The trip between Minneapolis and St. Paul has been agonizingly slow for drivers on Interstate 94 in recent weeks. It has not been much better for motorists using I-494 to travel through Eden Prairie, Richfield and Bloomington.
The workhorse of the south metro, Crosstown Hwy. 62, has been constantly plugged up. And it’s been a slow roll on I-694 in the north metro.
Many drivers have posted their frustrations online and wonder if metro roads are returning to the way they were before the 2020 pandemic, when the Twin Cities often showed up on lists of America’s most traffic-riddled cities.
“Things have definitely gotten worse if you are trying to travel east-west,” said Eric Lind, researcher at the University of Minnesota’s Center for Transportation Studies.
In the grand scheme, however, Twin Cities traffic isn’t as bad as it seems. For each of the past three years in May, Lind gathered MnDOT data collected from freeway sensors that measure traffic volumes and speeds and supply that information to the agency’s 511 online traffic map.

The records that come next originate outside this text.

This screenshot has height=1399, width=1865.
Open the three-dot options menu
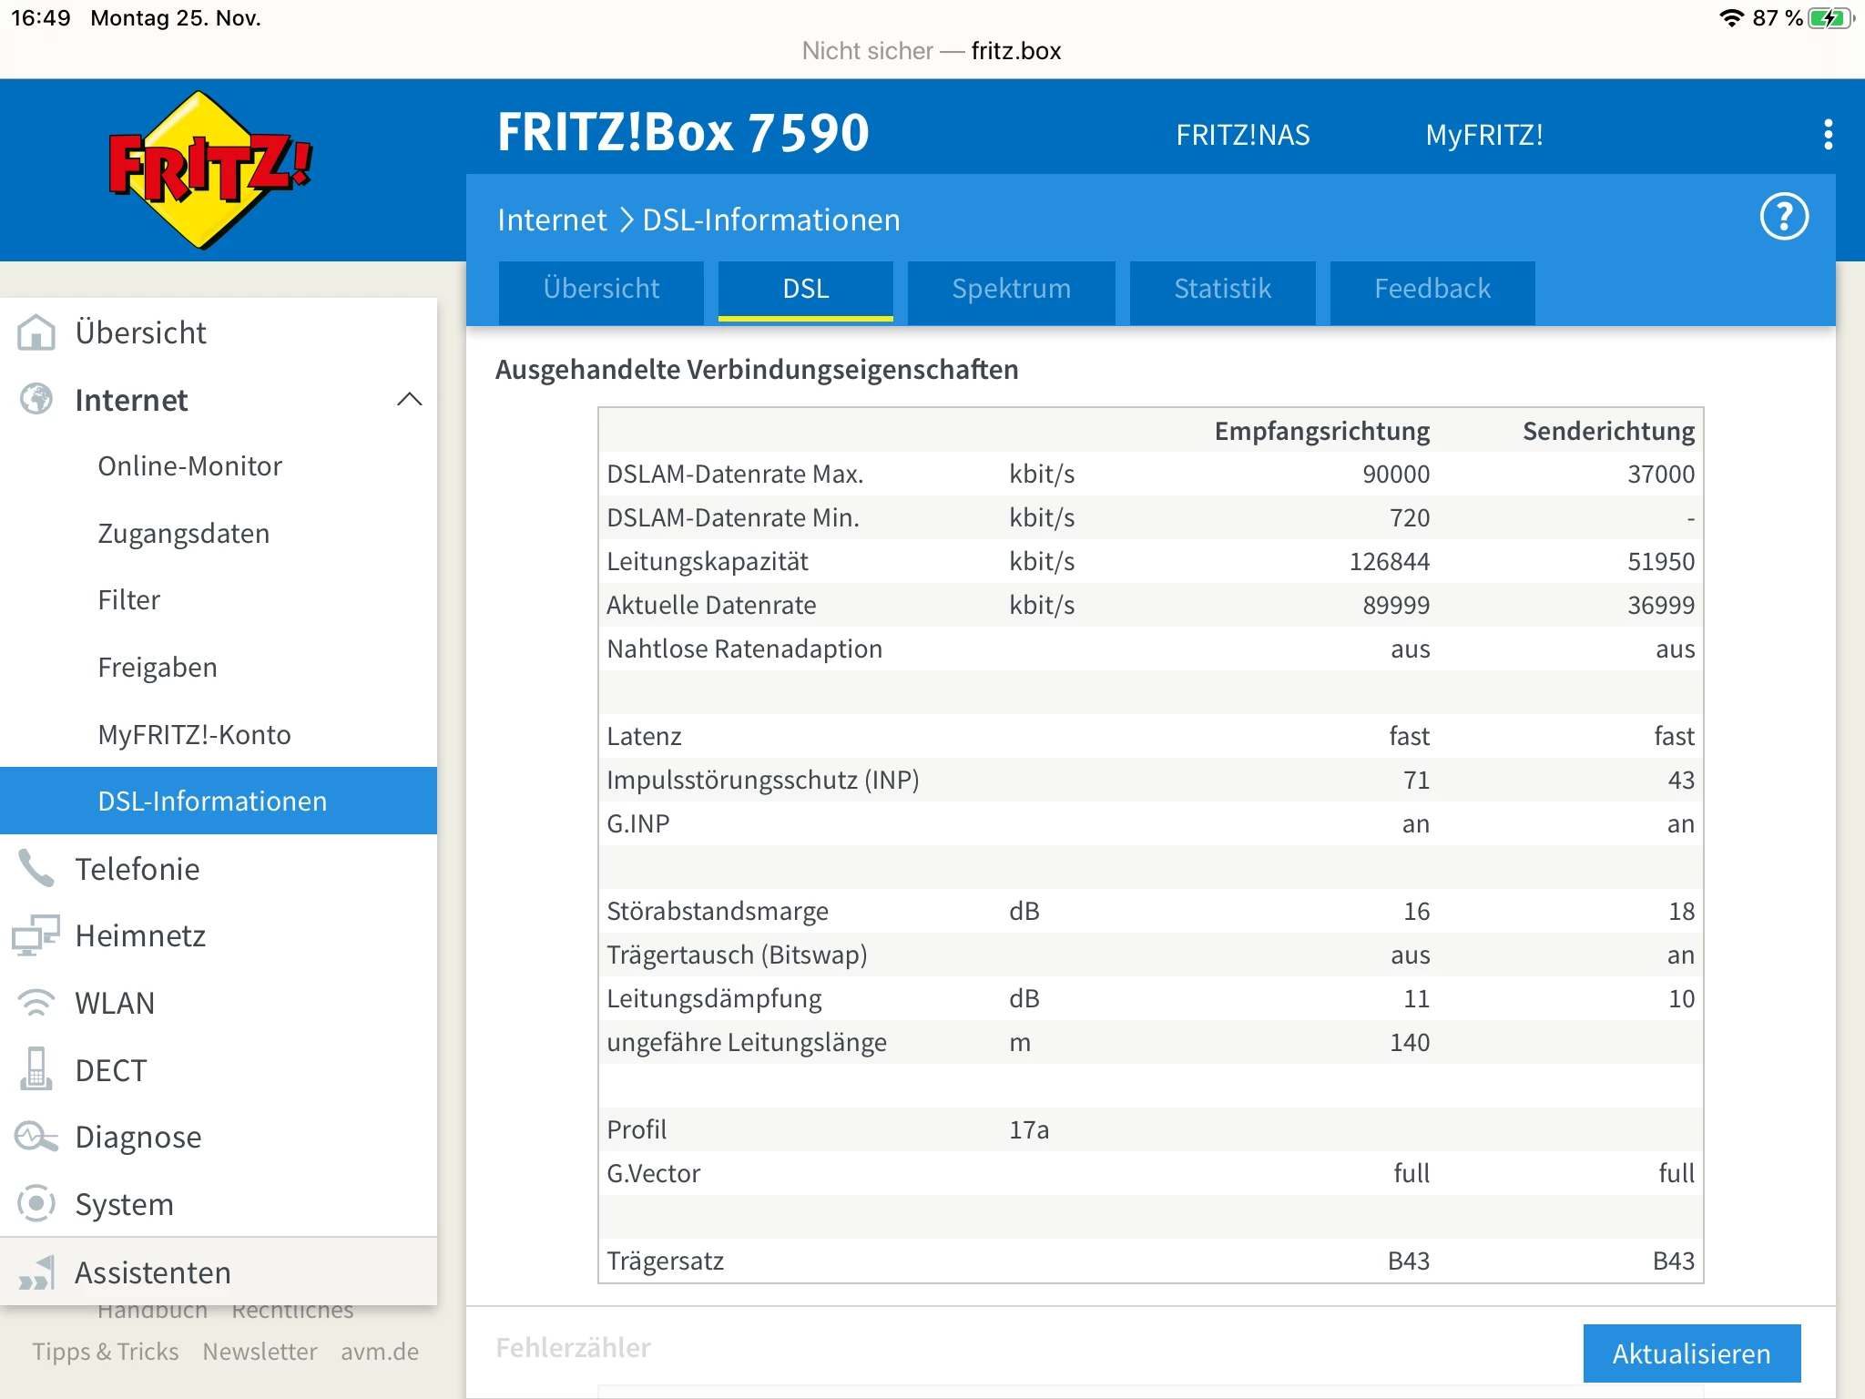(x=1827, y=135)
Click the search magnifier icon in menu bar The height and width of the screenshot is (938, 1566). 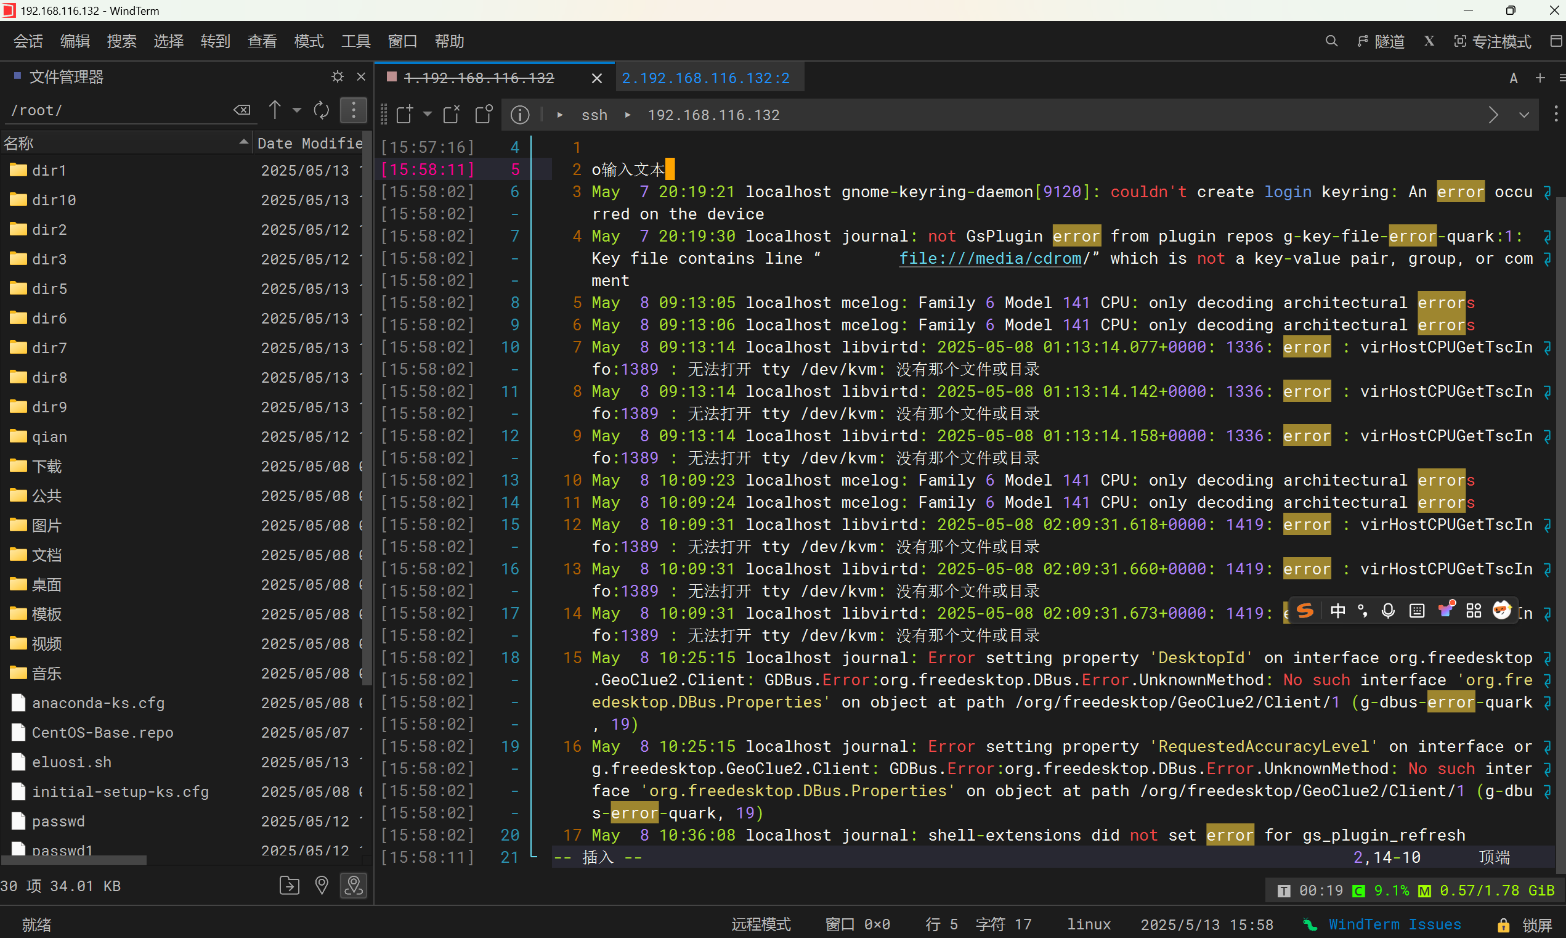(x=1331, y=41)
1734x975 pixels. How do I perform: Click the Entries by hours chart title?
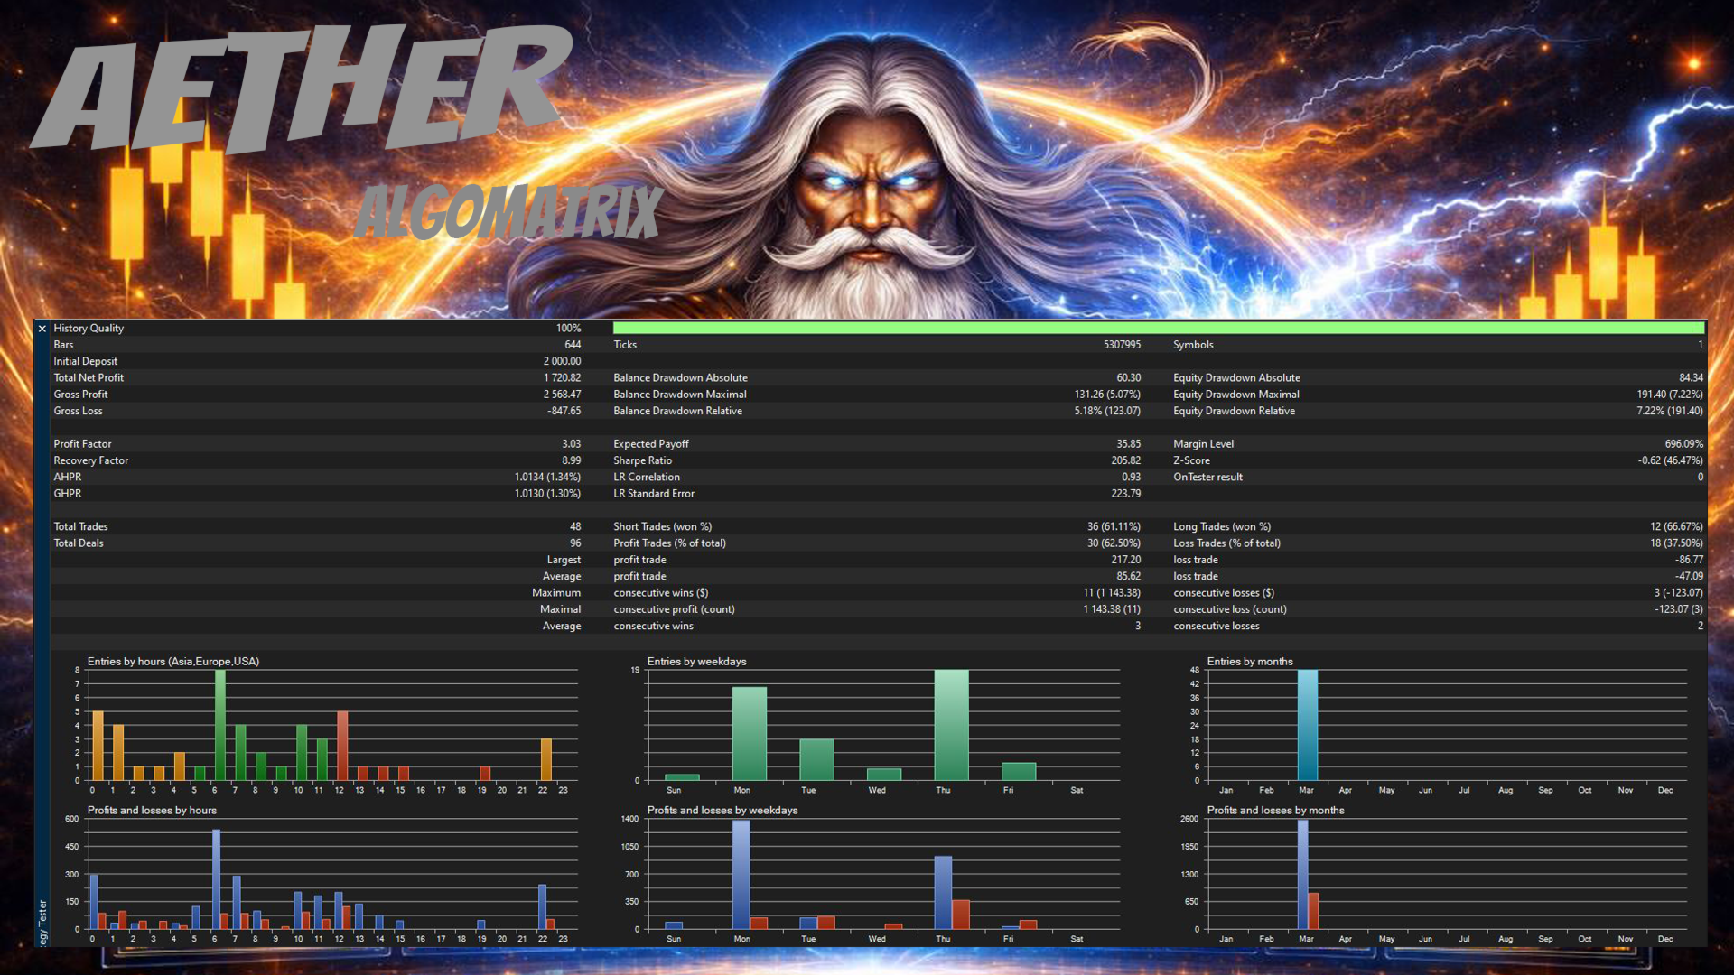pyautogui.click(x=172, y=662)
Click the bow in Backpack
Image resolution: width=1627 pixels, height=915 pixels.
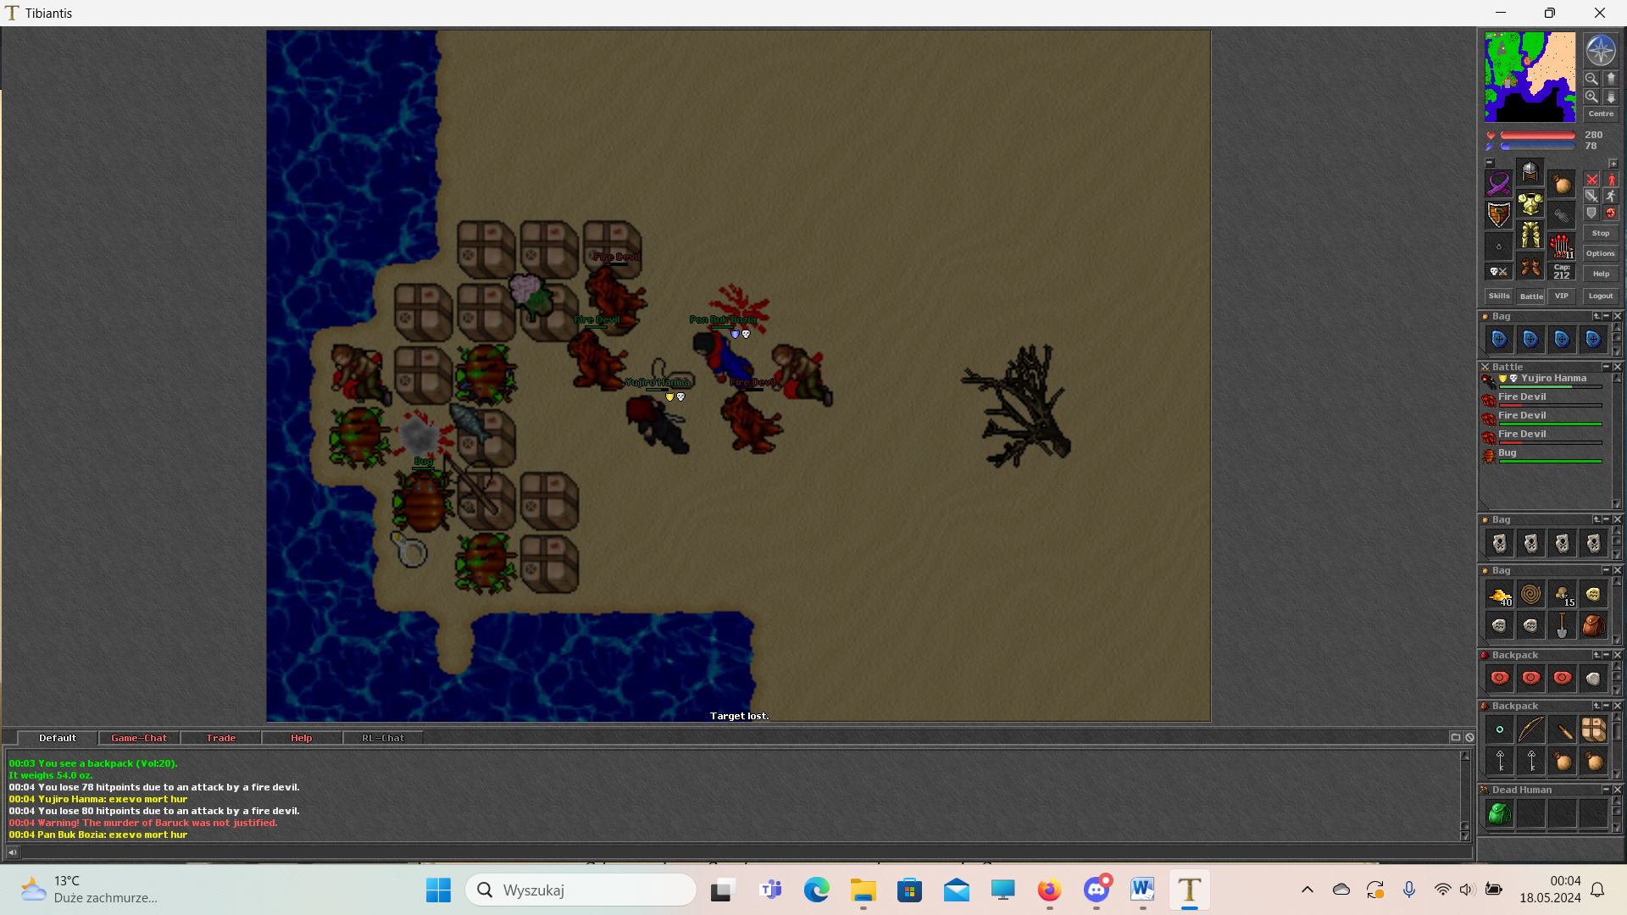1530,729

He analyzed the data from 2023 through 2025 and found congestion has not increased all that much. Even MnDOT’s most recent congestion report showed Twin Cities freeways were congested 19.1% of the time during peak periods last year, down from 22.1% in 2023.
“There was not a huge signal that things are getting worse,” Lind said.
That may not make anybody sitting in traffic feel better. Bad traffic is often a result of where a vehicle travels and when. And this year, a trifecta of factors are conspiring to slow drivers down, creating the perception that roads are worse than ever.